Während der Auszeit von KAMPFAR war ich in einer Band namens Gruesome aktiv. Dort half ich ein paar Freunden als Sessionsänger aus. Sie machten diese Art oldchooligen Death / Black Metal auf eine ganz spezielle Art und Weise. Jedenfalls hat mir das vielleicht auch geholfen, wieder zurückzukehren zur Musik. Außerdem traf ich unseren Bassisten Jon dort! Das Zusammentreffen mit 1113 war eher ein Glücksgriff! Er zog hierher und spielte bei uns. Ich kann immer noch nicht glauben, wie wichtig er doch für KAMPFAR ist! Er ist ein verdammt toller Schlagzeuger und er ist sozusagen mein Blutsbruder geworden! Die Integration dieser Mitglieder hat auch den musikalischen Ausdruck KAMPFARs verändert. Ohne sie wären wir nie so weit gekommen!
So, um es kurz zu machen. Ich würde sagen, dass die größte Veränderung darin besteht, dass wir jetzt als eine Einheit arbeiten. KAMPFAR, das sind nicht mehr einfach nur Thomas und ich.

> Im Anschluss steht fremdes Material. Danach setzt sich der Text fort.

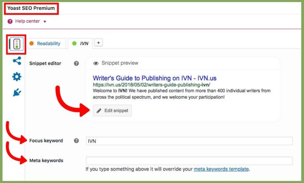The height and width of the screenshot is (183, 304).
Task: Click the green snippet URL text
Action: (155, 85)
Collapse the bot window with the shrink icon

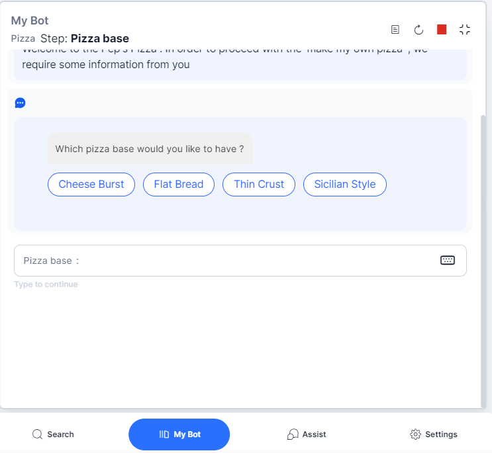465,30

Du hast es ja eben schon angedeutet, dass KAMPFAR früher keine Livegigs spielten. Im Vergleich dazu seit ihr heute relativ häufig live unterwegs! Wie gefällt die das Leben „on the road“? Wie fühlst du dich dabei, eure Songs live zu spielen?

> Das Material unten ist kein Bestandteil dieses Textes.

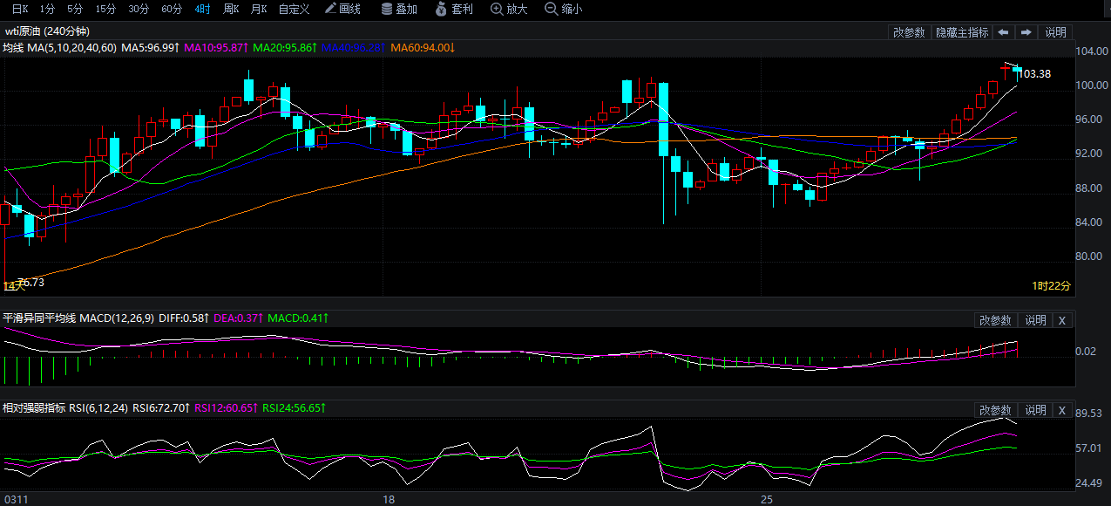Select the 画线 draw line tool

coord(342,9)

KAMPFAR ist mein Leben! So simpel wie wahr! Es macht mich wirklich stolz, umherreisen zu können und Konzerte zu spielen. Und natürlich die Leute zu treffen, die teilweise zehn Stunden Fahrt in Kauf nehmen, um uns live sehen zu können! Das gibt mir so viel mehr als viele Alben zu verkaufen. Das ist es, wofür ich lebe und atme. Es macht mich einfach stolz auf das, was wir erschaffen haben.

Und es ist wahrlich ein Freude, euch Jungs live zu sehen. Wann haben wir denn hier in Deutschland das nächste Mal die Gelegenheit?

Vielen Dank! Wir werden diesen Monat auf dem Ultima Ratio Festival spielen. Und letzte Woche sind wir für das Wacken Open Air 2009 bestätigt worden. Also ich denke, es werden sich einige Gelegenheiten ergeben!

Somit wären wir auch schon am Ende unseres Interviews angelangt! Ich danke dir für die umfangreichen und interessanten Antworten! Die letzten Worte gehören dir!

Vielen Dank für die Unterstützung und das Interesse in KAMPFAR. Das bedeutet uns sehr viel! Haltet die Fahnen hoch! Follow the Ravenheart!